Desde que se candidatou pela primeira vez à presidência da república, em 1998, Ciro Gomes convive com as dúvidas do universo político e da opinião pública sobre a sua linha ideológica, se é de direita ou esquerda. O fato de ter mudado de legenda em diversas oportunidades ao longo de sua trajetória suscita os questionamentos em torno de sua compreensão sobre o desenvolvimento do país.
Em resposta a essas perguntas, Ciro se diz um progressista, situado no campo da centro-esquerda, na medida em que se coloca como um ferrenho opositor da forma como a sociedade brasileira se constitui, além de reiterar que esses termos que teoricamente indicam ideologias são ultrapassados, estabelecendo uma visão maniqueísta para o político. Em relação à sua conduta, ele ratifica: “ sou progressista porque quero modernizar o país e não considero justo como organizamos nossa vida nacional. E também porque não concordo que brasileiros comuns tenham que lutar tanto para receber tão pouco de volta”.

Por outro lado, um dos seus prováveis rivais na corrida presidencial de 2022, o ex-presidente Lula, adota uma postura de reconciliação com os partidos de centro-direita, ao articular apoios para o seu objetivo de voltar ao comando da nação. Nesse sentido, em 2002, logo quando foi empossado, declarou que todos teriam espaço no seu governo, além de queixar-se no momento que optava pela linha mais radical de seu partido. “Toda vez que decido pela esquerda, eu me ferro”, afirmou à época.

Ademais, Lula, entre 2003 e 2011, período em que esteve no poder, construiu uma relação profícua com os grandes empresários, fomentada, sobretudo, pela presença de José Alencar, seu vice. A aposta para a corrida presidencial do ano que vem, portanto, além da constituição de parcerias com o centro, centrão e a direita, passa invariavelmente pela ajuda dos empresários.

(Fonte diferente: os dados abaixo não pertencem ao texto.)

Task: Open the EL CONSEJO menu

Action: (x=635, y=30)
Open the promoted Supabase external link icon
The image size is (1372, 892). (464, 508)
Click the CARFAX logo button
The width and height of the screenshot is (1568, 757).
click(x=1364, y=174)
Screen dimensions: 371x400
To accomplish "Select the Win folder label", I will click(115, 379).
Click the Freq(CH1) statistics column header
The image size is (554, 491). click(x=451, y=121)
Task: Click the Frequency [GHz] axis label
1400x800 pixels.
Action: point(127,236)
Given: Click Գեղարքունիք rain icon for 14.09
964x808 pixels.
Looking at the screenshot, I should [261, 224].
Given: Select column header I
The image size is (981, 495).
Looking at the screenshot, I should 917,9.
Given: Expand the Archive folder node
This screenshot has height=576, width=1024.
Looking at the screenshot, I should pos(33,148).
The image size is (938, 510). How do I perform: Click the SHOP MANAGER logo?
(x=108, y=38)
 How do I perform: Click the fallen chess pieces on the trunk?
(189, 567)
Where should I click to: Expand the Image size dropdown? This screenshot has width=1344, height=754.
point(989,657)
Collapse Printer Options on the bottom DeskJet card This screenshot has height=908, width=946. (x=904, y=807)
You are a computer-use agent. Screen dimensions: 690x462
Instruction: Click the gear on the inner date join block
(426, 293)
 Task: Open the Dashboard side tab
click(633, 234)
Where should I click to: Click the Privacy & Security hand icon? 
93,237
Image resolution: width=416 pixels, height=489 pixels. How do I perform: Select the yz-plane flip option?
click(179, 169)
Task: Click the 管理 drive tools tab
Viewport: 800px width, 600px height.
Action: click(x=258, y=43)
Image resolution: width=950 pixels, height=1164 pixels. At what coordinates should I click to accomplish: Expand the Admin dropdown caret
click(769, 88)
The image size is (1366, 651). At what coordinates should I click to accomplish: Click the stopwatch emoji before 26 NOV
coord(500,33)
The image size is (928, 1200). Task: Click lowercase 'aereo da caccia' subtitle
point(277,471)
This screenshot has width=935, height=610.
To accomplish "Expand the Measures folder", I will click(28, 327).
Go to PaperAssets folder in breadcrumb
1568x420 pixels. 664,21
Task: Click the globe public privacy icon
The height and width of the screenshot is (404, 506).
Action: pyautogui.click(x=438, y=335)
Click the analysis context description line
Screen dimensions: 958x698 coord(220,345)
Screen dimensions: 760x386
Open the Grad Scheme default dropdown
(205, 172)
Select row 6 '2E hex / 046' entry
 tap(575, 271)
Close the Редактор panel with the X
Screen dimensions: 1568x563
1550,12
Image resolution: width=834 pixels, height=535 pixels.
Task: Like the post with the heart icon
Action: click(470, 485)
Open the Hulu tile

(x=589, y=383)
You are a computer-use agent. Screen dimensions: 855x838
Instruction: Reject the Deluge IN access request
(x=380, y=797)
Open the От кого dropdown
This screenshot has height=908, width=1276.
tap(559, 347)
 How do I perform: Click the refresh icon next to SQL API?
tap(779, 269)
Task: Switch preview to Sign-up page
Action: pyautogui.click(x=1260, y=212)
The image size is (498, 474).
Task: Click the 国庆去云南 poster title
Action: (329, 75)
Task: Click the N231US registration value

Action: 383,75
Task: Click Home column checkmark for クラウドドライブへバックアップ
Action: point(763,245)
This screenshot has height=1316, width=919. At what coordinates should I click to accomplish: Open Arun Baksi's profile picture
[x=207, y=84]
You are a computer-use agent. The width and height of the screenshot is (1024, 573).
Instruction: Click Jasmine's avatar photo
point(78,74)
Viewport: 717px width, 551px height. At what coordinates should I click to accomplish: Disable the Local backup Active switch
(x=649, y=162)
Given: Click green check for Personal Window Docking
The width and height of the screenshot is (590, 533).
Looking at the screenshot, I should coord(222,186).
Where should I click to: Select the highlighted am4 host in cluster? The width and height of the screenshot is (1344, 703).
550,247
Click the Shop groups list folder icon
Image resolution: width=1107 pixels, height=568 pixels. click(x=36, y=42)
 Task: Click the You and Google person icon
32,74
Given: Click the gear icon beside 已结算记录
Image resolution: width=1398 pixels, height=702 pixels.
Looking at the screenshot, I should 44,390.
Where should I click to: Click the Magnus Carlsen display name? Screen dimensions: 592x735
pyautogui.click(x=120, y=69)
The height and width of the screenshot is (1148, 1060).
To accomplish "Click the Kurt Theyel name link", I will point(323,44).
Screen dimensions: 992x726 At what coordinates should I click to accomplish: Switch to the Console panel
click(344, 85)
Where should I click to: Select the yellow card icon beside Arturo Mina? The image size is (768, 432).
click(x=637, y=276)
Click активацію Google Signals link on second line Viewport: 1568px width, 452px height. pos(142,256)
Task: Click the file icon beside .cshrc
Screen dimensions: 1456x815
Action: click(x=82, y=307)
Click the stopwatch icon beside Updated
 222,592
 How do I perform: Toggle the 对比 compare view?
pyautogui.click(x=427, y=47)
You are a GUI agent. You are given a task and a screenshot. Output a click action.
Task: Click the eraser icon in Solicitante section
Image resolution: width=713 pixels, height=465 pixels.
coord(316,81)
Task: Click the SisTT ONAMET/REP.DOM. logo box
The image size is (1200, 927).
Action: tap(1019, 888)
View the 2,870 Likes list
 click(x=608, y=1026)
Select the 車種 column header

Em consonância a essa premissa, o ex-ministro Walfrido Soares Guia, aliado e articulista do petista no mundo empresarial, afirma que, na verdade, o ex-presidente é um homem de centro e que, para ser eleito, Lula precisa refazer “pontes” com o grande capital. Em relação a essa parceria, ele afirma: “os empresários não precisam ter medo. O Lula é um homem de centro, um homem equilibrado”. Se parar para pensar um pouco, o empresariado verá que há uma história muito positiva com o Lula”.